Covered entities should ensure that they themselves and their business associate’s HIPAA compliance plans cover, as a minimum, the following requirements:

  1. Limit uses and disclosures of protected health information, and address minimum necessary obligations.
  2. Perform and document risk analysis and risk management processes—and revisit these regularly, particularly in response to changes in the organization, and/or its services and operations, or in light of new security threats.

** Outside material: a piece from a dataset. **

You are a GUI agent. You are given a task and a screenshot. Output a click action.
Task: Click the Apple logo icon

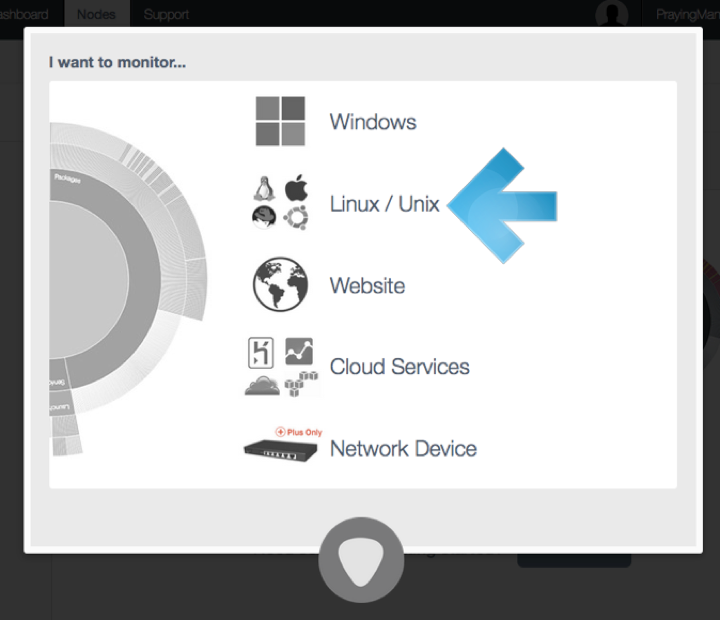pos(296,187)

  3. Implement reasonable and appropriate administrative, physical, and technical safeguards for protected health information (PHI) in any form or format.
  4. Don’t forget about portable media and devices—theft and loss of portable devices, such as cell phones and laptops, have triggered a large percentage of HIPAA settlements, including this one.
  5. Formalize privacy and security efforts through policies and procedures.
  6. Appoint a security officer (and a privacy officer).
  7. Verify compliance with existing business associate agreements – failure to comply may result in increased liability beyond breach of contract.
  8. Train workforce members and promote ongoing security awareness.
  9. Follow-up after a breach. Any institution that suffers a breach involving unsecured PHI must investigate the breach, take corrective action, notify its covered entity customer, and document the event as required under HIPAA. Usually, the customer will notify affected individuals and OCR. OCR regularly investigates breaches and could follow-up with the business associate.